Eine weitere Möglichkeit, um an die Patientendaten einer Praxis zu kommen, sei der Gebrauchtwarenmarkt im Internet. Dort würden viele IT-Teile verkauft, die z. B. aus Praxisauflösungen stammten. Man könne sich auf diesem Weg Konnektoren samt Konnektor- und SMB-C-Karten kaufen. „Wenn man höflich fragt, bekommt man auch die Passwörter dazu“, berichten sie. So könnten Kriminelle Zugriff auf die TI erhalten. 

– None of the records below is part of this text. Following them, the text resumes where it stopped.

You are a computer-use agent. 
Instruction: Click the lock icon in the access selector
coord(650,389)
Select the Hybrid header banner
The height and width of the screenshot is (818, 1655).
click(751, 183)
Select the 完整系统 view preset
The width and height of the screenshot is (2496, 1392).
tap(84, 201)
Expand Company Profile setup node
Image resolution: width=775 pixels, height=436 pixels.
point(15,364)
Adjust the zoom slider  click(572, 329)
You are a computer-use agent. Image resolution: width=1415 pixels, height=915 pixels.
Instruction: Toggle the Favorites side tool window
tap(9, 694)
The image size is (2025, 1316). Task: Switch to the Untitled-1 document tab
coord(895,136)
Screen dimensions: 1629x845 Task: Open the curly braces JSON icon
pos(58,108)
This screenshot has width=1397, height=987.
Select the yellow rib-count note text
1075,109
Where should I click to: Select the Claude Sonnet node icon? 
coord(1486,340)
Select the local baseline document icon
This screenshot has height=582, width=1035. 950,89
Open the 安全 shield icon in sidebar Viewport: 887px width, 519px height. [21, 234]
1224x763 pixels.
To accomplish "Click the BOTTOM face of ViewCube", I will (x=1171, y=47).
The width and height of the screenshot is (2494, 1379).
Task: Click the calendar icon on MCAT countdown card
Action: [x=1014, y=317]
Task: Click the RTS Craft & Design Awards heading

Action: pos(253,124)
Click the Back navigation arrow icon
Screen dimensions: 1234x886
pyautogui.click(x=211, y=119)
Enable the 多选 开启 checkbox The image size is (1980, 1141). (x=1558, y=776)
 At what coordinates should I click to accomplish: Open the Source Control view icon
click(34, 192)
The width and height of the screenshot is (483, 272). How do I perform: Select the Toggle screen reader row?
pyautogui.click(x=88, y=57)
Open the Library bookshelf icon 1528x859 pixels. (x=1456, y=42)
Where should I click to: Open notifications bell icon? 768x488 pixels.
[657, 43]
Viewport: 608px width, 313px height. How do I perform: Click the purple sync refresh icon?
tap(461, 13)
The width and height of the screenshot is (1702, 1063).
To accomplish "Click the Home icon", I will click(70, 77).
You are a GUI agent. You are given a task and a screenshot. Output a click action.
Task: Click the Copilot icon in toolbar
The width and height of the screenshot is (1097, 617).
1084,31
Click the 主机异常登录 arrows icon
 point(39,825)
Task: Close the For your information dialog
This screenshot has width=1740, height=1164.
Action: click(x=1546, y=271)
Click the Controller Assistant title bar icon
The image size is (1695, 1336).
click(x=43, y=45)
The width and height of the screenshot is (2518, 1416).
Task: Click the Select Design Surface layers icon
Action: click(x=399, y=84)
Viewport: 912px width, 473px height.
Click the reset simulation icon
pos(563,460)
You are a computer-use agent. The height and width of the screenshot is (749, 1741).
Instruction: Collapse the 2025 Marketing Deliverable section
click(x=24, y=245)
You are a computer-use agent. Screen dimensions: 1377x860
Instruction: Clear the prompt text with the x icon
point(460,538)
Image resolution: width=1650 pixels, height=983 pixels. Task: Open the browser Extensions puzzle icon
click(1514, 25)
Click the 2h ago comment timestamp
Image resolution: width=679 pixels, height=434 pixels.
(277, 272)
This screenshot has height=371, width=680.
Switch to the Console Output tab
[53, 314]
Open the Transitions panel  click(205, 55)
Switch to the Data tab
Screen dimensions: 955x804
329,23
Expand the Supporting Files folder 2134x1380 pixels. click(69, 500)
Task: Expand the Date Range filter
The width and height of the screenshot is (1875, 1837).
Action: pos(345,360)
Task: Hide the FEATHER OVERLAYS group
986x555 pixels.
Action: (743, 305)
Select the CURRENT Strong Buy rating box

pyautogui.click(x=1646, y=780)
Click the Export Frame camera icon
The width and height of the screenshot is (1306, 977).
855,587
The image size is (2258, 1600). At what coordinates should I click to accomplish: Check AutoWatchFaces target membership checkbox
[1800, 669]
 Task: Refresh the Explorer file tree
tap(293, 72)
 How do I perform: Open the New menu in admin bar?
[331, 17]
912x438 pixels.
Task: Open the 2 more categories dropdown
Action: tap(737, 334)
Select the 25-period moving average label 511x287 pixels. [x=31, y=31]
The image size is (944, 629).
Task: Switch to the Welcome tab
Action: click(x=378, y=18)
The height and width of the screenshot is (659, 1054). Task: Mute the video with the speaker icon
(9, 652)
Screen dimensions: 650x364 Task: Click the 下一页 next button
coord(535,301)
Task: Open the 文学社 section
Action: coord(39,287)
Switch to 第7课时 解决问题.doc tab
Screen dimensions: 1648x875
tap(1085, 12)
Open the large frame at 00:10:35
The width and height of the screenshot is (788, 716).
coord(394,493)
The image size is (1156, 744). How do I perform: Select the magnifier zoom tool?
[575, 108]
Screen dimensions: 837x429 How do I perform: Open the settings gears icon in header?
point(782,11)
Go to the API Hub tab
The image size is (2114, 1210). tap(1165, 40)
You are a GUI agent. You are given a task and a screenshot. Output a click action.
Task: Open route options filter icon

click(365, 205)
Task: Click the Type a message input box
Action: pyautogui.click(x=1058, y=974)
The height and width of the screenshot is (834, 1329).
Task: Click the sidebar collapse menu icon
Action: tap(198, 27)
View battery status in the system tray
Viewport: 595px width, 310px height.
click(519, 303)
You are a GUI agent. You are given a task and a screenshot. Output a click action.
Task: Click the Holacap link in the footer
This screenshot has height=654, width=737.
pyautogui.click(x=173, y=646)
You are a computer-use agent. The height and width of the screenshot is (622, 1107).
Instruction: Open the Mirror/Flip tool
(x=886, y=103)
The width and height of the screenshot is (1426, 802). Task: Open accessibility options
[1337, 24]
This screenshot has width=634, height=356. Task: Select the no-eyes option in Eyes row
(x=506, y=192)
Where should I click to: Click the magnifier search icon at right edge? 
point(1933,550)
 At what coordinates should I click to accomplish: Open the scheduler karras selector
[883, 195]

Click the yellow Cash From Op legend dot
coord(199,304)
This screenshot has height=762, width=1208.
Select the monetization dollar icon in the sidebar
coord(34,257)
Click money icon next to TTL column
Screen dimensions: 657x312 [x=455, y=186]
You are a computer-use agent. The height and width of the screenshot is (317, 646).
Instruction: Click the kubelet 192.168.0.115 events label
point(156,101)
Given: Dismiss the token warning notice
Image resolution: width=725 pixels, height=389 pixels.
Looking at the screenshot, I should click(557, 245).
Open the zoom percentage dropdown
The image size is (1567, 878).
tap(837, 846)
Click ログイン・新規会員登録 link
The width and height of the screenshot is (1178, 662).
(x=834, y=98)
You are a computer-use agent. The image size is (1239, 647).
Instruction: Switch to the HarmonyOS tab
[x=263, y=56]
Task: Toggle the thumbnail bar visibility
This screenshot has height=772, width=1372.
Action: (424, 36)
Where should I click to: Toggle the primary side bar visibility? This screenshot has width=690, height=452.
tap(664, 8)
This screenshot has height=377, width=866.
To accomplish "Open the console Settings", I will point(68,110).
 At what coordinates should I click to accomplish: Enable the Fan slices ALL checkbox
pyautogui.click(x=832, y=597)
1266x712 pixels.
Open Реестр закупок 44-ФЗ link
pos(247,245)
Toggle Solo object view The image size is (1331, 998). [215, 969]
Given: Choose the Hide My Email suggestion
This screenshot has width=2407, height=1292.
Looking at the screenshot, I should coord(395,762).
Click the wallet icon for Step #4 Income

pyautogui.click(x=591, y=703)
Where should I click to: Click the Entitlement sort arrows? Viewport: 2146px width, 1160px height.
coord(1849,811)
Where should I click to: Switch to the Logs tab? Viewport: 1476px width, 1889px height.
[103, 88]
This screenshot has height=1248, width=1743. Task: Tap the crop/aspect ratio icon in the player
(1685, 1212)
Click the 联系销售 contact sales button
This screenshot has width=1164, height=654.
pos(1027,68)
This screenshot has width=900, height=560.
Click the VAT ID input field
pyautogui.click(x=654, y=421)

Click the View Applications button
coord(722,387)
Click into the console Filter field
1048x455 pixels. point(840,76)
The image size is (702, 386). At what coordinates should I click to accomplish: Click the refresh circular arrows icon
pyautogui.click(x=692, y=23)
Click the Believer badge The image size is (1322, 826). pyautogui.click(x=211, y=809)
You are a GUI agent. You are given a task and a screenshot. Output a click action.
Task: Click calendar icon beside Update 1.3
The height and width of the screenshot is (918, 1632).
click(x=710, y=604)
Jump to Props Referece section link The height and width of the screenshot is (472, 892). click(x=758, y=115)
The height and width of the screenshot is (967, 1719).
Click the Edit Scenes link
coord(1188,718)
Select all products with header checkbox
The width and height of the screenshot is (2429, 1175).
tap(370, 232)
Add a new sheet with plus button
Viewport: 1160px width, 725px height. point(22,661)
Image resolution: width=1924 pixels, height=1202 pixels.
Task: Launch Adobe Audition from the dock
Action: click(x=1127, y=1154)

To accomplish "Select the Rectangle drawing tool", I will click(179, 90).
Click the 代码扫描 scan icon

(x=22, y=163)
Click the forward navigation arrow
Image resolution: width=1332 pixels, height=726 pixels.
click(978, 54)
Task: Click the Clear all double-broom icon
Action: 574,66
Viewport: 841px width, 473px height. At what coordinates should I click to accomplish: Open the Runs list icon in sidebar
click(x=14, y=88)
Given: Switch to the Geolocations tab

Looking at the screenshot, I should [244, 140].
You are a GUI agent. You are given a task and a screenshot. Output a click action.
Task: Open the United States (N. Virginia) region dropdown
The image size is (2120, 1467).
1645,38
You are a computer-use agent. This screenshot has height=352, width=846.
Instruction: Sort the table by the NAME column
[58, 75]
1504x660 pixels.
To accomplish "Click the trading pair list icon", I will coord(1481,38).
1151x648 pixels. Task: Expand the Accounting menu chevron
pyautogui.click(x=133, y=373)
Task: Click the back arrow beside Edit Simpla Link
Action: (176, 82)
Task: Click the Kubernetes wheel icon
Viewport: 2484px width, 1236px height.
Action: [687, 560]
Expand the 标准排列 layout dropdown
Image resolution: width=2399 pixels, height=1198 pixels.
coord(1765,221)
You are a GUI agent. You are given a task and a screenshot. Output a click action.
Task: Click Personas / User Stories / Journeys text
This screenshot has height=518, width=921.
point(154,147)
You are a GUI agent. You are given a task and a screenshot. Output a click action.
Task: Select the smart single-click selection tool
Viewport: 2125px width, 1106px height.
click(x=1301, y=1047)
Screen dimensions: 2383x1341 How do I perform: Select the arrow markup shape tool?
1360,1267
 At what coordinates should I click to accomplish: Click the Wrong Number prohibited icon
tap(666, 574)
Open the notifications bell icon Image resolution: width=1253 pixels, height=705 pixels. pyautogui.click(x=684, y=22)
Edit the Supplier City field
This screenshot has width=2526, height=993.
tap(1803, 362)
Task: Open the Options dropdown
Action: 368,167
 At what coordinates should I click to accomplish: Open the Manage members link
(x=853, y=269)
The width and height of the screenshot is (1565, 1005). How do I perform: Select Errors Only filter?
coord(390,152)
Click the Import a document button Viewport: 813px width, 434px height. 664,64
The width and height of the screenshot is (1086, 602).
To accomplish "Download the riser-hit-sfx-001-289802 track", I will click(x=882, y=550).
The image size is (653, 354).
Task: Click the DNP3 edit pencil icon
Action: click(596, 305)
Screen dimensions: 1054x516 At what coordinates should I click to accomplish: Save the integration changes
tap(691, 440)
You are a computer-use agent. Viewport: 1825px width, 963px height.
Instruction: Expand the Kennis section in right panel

Zum Thema Passwörter empfehlen IT-Experten den Praxen, starke Logins- und Passwörter zu verwenden. Diese sollten aus mehreren Komponenten wie Groß- und Kleinbuchstaben, Zahlen und Satzzeichen bestehen. Je länger und komplexer, desto schwieriger sind sie zu hacken. Regelmäßig sollten die Passwörter gewechselt und natürlich nicht an Dritte weitergegeben werden.

 

Kein Grund zur Sorge?

Die gematik äußerte sich bereits zu den Vorwürfen. Sie hält die Angriffsszenarien zwar für technisch möglich, die reale Durchführung jedoch für nicht sehr wahrscheinlich. Nötige Voraussetzungen wie die illegale Beschaffung von Institutionsausweisen, der dazugehörigen PIN, des Vertrags mit einem Zugangsdienst sowie der komplexen Manipulation seien eher nicht umsetzbar. Sie wies darauf hin, dass solche unberechtigten Zugriffe auf die ePA strafbar seien und sogar Freiheitsstrafen nach sich ziehen könnten. Die ePA sei bereits jetzt mit den höchsten Sicherheitsstandards versehen, zusätzliche wären in Arbeit. 

 

Sicherheitslücken zu blauäugig betrachtet?

Das Bundesgesundheitsministerium (BMG) versicherte gegenüber der Ärzte Zeitung, dass diese theoretischen Probleme vor der Einführung der ePA gelöst sein würden. Das Bundesamt für Sicherheit in der Informationstechnik (BSI) werde dies „zu gegebener Zeit offiziell bestätigen“, so eine BMG-Sprecherin. Martin Tschirsich hält die Sichtweise für naiv. Er spricht sich u. a. dafür aus, dass Versicherte für ihre Gesundheitskarte einen PIN festlegen können, wenn sie das möchten. „Wir brauchen Lösungen, die alle glücklich machen.“ Bisher habe man eine ePA, deren Sicherheitsfaktor beim Schutz des Einzelnen versagt, sobald ein Angreifer zum Telefon greife.